Living this close to them is dangerous! It'll mean instant gratification for me, which will only encourage me.

Thanks to both of you for the help with how it will fit!


----------



## groucho

Mutz said:


> Yes on both counts - Medium and Chestnut.


Perfect.


----------



## julip

AddieLove said:


> Although, I'm really having a terrible time deciding between the chestnut and tobacco. Don't say it. I know I gave you all an opening, but don't say it!


Hahahahaha!


----------



## corkyb

Where is that ipad cover?


----------



## julip

I just noticed the link on the left side of their page has now been changed from 'iPad Sleeve' to 'iPad Case/Sleeve' .... it's almost here ...


----------



## Saddleback

The new ipad case is going live today.  Don't want to spam up the boards here, but pm me if you'd like me to send you out photos.  I think you're going to like it.


----------



## julip

Saddleback said:


> The new ipad case is going live today. Don't want to spam up the boards here, but pm me if you'd like me to send you out photos. I think you're going to like it.

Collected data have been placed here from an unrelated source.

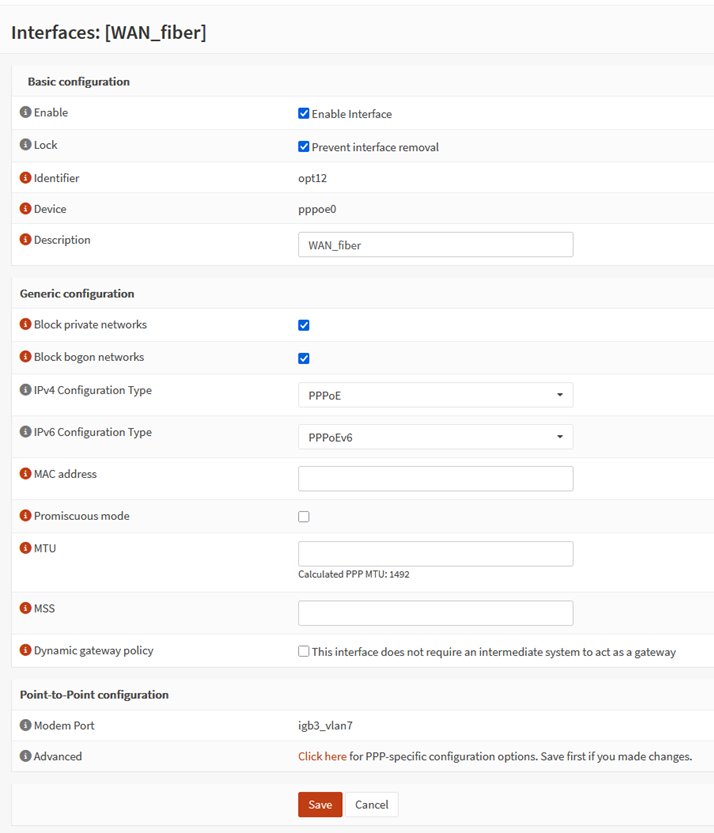
Task: Click the info icon beside Enable
Action: click(x=26, y=113)
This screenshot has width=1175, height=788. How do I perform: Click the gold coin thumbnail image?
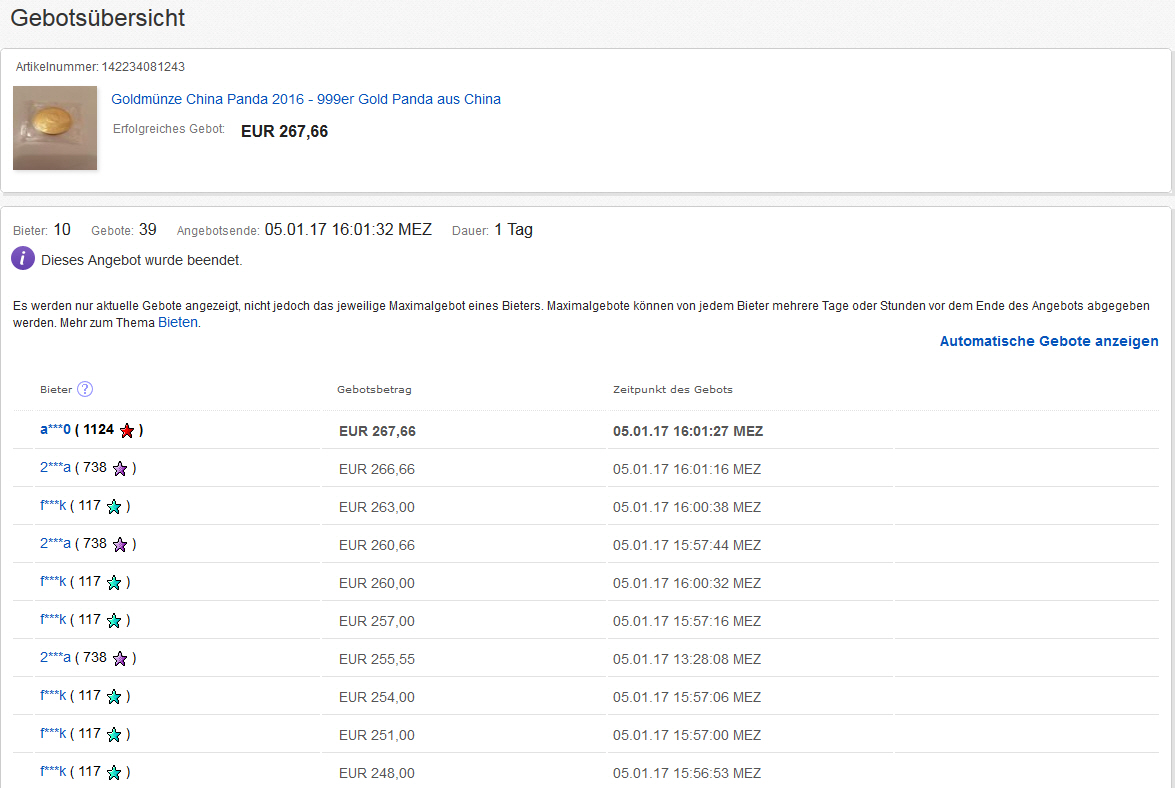tap(55, 128)
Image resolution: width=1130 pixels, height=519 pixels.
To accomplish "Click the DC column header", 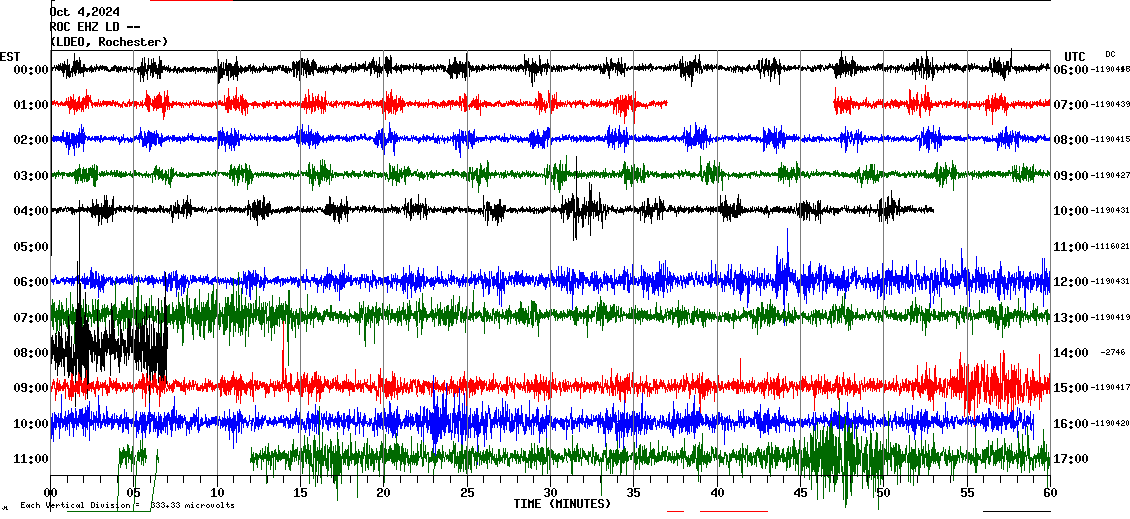I will tap(1110, 54).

Hey Ryan! On the contrary - we live for photos here - please post away! We are on the edge of our computer chairs waiting for it to show up on the site. Can you tell us how much it is?  Thanks!!


----------



## Bonbonlover

I am Now Viewing iPad Case from Saddleback Leather

It sells for $104


----------



## corkyb

What colore are you all ordering?  I am now thinking black or coffee brown.  Or maybe chestnut.  But I may have ruled out tobacco.  I do want to see more photos though.


----------



## Bonbonlover

100 yr. warranty (it'll outlast 30 iPads)

Well like all electronics... I am thinking that the next generation of iPad may tweak the dimensions a bit... not sure if my kids will fight over this one when I am dead. But looking at this case makes me think that I should go out and get an iPad...


----------



## Neo

Bonbonlover said:


> But looking at this case makes me think that I should go out and get an iPad...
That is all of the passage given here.